Legal report: Bigger is better for labour and employment law boutiques - Page 2
- Subtitle:
Another small boutique with a high profile is Ball & Alexander in Toronto. They are limited not just by their philosophy but by their location in a red brick house in the tony Yorkville area inspired by law firm headquarters in Montreal and Victoria. “Our overhead costs are fixed and indeed shrinking because we own the building,”
says Stacey Ball. The part of the house that is not taken up by Ball and his partner Ken Alexander accommodates other labour lawyers who can be called on to boost the ranks when a complex matter requires it.
Ball & Alexander is one of the rare firms that represents both employers and employees, among them law firms and individual lawyers. “To be a good lawyer and a good litigator, you have to have a sense of empathy,” says Ball. “By that I mean understanding how the other side views things so you can anticipate what they will do. It makes you a better chess player.”

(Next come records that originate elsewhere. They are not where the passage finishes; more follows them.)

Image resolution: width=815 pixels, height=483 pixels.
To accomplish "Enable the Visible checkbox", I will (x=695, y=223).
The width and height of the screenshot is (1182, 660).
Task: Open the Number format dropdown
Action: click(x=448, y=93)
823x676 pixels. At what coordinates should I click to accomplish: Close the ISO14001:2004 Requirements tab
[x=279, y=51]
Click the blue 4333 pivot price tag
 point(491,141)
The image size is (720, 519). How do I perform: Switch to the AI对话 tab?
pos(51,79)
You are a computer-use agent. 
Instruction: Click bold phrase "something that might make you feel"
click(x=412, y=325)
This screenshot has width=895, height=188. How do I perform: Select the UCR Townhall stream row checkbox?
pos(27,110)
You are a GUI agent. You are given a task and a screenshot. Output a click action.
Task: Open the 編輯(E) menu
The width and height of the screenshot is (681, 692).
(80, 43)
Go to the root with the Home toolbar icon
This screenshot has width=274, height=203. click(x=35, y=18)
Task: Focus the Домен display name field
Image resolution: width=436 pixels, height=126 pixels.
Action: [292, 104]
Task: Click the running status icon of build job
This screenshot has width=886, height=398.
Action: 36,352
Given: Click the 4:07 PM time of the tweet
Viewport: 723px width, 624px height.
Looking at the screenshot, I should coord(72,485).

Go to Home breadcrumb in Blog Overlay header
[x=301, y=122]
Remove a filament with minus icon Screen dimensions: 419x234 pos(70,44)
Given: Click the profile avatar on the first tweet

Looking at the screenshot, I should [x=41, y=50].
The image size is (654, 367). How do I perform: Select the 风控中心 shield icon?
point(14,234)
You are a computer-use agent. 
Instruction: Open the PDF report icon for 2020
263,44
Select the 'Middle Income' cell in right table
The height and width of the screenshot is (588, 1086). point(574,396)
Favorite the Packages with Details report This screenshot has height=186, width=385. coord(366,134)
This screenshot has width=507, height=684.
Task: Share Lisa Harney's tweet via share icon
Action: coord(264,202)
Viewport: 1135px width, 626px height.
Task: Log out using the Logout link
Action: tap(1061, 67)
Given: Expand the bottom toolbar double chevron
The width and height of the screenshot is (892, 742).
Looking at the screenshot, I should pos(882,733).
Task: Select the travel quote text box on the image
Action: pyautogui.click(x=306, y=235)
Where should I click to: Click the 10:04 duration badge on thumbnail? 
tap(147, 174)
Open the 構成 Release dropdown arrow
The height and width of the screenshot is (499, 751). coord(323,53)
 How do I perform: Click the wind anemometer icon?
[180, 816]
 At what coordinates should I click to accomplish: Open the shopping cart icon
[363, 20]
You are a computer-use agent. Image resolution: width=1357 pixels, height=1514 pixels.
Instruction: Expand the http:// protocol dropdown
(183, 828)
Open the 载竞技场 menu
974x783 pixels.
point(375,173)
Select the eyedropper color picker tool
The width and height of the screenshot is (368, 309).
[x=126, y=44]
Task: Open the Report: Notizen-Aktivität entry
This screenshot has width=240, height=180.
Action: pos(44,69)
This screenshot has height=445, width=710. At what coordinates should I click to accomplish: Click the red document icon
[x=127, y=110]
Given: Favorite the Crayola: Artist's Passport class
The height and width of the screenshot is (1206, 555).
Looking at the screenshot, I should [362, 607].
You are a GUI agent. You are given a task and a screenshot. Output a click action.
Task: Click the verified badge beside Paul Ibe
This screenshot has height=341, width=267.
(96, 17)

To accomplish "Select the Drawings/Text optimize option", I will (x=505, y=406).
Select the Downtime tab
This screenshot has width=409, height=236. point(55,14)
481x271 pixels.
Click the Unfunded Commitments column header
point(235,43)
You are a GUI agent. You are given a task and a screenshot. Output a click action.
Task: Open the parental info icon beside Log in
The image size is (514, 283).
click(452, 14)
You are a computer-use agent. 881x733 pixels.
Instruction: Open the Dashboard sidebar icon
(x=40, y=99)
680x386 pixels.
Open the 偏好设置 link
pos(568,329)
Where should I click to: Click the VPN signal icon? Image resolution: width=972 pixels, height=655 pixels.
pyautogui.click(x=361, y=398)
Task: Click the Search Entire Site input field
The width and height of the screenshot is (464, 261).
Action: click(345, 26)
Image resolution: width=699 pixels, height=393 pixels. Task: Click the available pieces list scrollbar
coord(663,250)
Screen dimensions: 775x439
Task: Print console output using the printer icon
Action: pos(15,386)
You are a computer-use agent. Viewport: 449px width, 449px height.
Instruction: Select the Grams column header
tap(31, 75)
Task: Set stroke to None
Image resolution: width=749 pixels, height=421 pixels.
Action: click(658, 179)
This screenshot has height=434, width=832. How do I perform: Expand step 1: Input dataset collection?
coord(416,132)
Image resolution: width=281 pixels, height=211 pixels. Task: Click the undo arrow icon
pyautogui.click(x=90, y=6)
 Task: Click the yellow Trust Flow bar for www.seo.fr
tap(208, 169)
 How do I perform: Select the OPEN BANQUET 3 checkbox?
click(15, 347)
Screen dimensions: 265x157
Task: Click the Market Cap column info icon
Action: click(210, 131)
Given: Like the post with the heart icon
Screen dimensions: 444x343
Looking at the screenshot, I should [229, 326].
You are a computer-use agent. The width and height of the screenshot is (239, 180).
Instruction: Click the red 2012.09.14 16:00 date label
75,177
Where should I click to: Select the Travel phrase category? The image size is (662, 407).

On the labour law side, which involves trade union work, it is extremely unusual to move between the management and employee side of the table. “It would be a very rare labour lawyer who would be acceptable to both sides,” says Harris. “It’s not like criminal law, where the client meets the lawyer on one occasion and doesn’t represent who he or she represents afterwards. We represent the client regularly over a period of time.”
Pink puts it more bluntly. “You can’t be beating up on trade unions one day and representing them the next. It doesn’t go with the culture.”
Andrew Tremayne, the managing partner at Emond Harnden, talks about the problem of setting a precedent on the employee side that comes back to haunt your management clients, and vice versa. “We want to give expert advice, not on the basis that you do your best today, but when you close the file all bets are off. It is a very relationship-driven business, as opposed to transactional.”
Apart from choosing the side they will represent, L & E boutiques like to distinguish themselves from their competition in other ways. Ball and Alexander point to their publishing history (Ball is the author of Canadian Employment Law) and the important cases they were involved during their early years, such as the Wallace v. United Grain Growers decision. Emond Harnden thinks its bilingual abilities put it in a place of its own and is also very proud of its full-time research group. Hicks Morley highlights the advantages it gains from its branch offices in Kitchener, Ottawa, Kingston and London. “That was a client-driven initiative,” says Shamie. “There is a lot of pressure from clients to move into their geographic area so that we can meet face-to-face, be responsive and available. It also cuts down on the client paying for travel costs.”
All the lawyers interviewed agree that the most important aspect of their reputation is their focus on one area. MacPhail is confident that when the Roper Greyell Frisbee goes whizzing by, the name instantly conveys one meaning to all who read it: labour and employment law. On the other side of the country, L & E boutiques are milking the same cow. “It permeates the whole firm,” says Pink of their reputation for expert advice, “so when a junior goes in to a court or tribunal and says, ‘I’m from Pink Breen Larkin,’ they know he knows what he’s talking about.”
Even though the boutiques confine themselves to playing one tune, it does not mean that there is only one string in the bow. L & E is a specialty with many specialties within it, many fairly new and all rapidly changing. “If you look at labour law firms in Canada and the U.S., the underlying denominator is dealing with people in the workplace,” says Harris.
He points to Littler Mendelson, which, with over 500 labour lawyers, is the largest specialty firm in the U.S. “Certain lawyers call themselves traditional labour lawyers, administrative lawyers, human rights lawyers, or litigation avoidance lawyers. Our new and growing areas are business immigration, where clients are trying to attract people from other jurisdictions, and privacy law — a narrow specialty that has developed in only the last few years. The common theme is the new rights that employees have.”
Hicks Morley began practising exclusively in labour and employment, and later added education, workers safety and insurance, pay equity, occupational health and safety, human rights, and pension and benefits. With nine full-time lawyers in the pensions section, it is the fastest-growing area in the firm, along with employment litigation. Pink Breen Larkin has branched out even further. It considers environmental and municipal law to be complimentary areas, since it is already the representative for many advocacy groups.